Andrea Rizza Goldstein, a Treviso la mostra “Io non odio. La storia di Zijo”

Andrea Rizza Goldstein, Io non odioÈ in programma negli spazi Bomben di Treviso, dal 9 aprile al primo maggio 2016, la mostra fotografica di Andrea Rizza Goldstein dal titolo “Io non odio/Ja ne mrzim. La storia di Zijo“.

Realizzata dalla Fondazione Benetton Studi Ricerche con la collaborazione della Fondazione Alexander Langer Stiftung, l’esposizione, a cura di Ziyah Gafić, nasce grazie a un lavoro di conoscenza e a un’amicizia fraterna instaurata nel 2011, nell’ambito della Settimana Internazionale della Memoria organizzata in Bosnia-Erzegovina dalla stessa Fondazione Langer.

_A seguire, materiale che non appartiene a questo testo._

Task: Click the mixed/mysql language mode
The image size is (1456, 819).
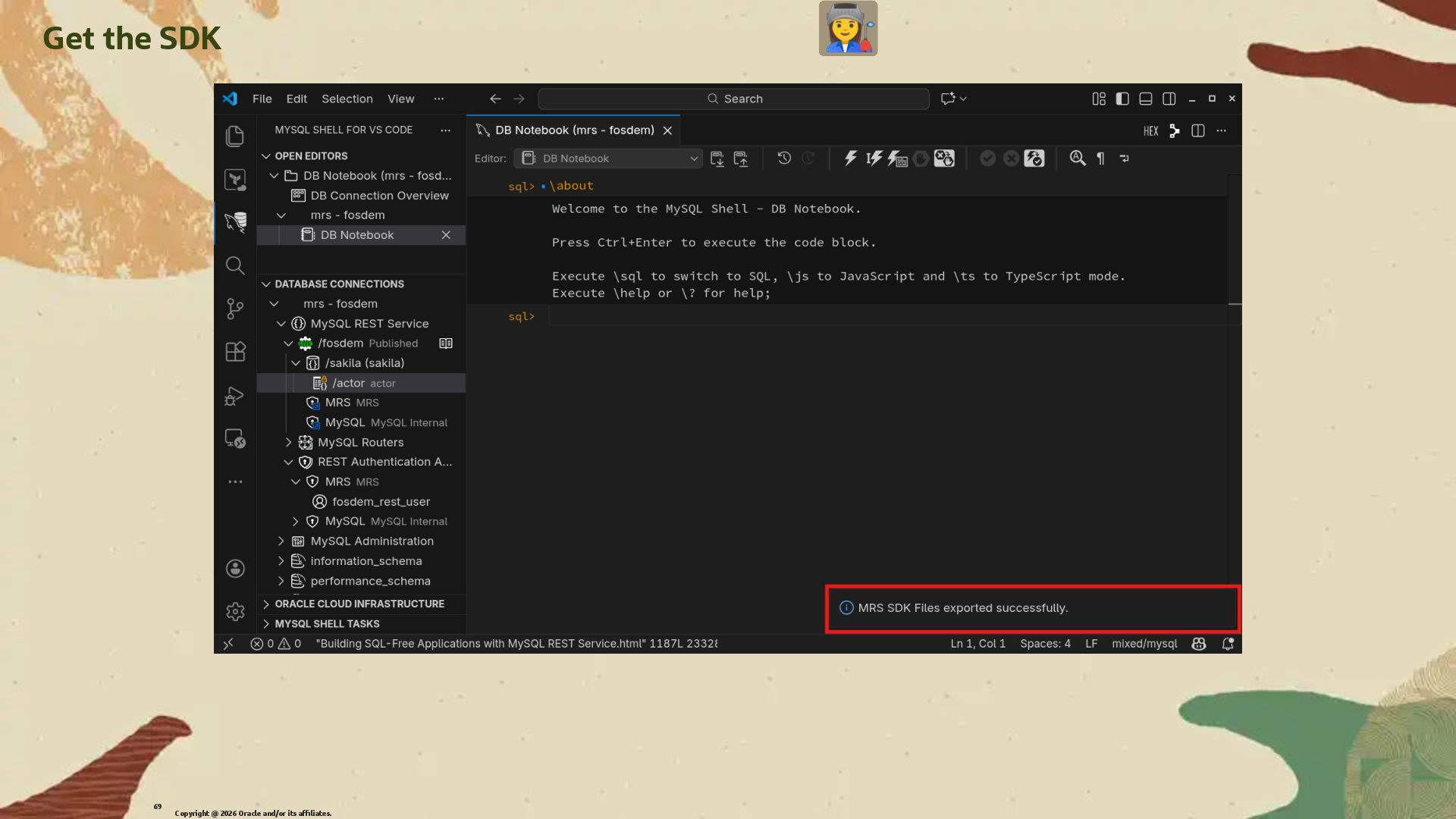Action: coord(1144,644)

Zijo Ribić è miracolosamente sopravvissuto alla strage della sua famiglia e di tutti gli abitanti di Skocić, piccolo villaggio della Bosnia orientale, avvenuta nel luglio 1992. È il primo rom che ha portato in tribunale la questione del genocidio subito dal suo popolo durante la guerra in Bosnia-Erzegovina.
Il reportage è un long-term project, che attraverso trenta immagini in bianco/nero, scattate tra il 2013 e il 2016, racconta la storia di Zijo.
«La sua battaglia per la verità e per la giustizia, la sua attenzione a definire con precisione le responsabilità senza generalizzare e soprattutto la sua scelta di perdonare hanno aperto nuove prospettive nel difficile tentativo di dialogo e confronto con il passato – afferma Andrea Rizza Goldstein –. La sua storia e il suo messaggio hanno costruito dei ponti e hanno avuto la potenza, concreta, basata sulla tragedia vissuta, di dimostrare che è possibile non odiare».

All’inagurazione della mostra, prevista per venerdì 8 aprile alle ore 17.30, saranno presenti Zijo Ribić e Andrea Rizza Goldstein, il giornalista Alberto Bobbio e la sociologa Nataša Kandić.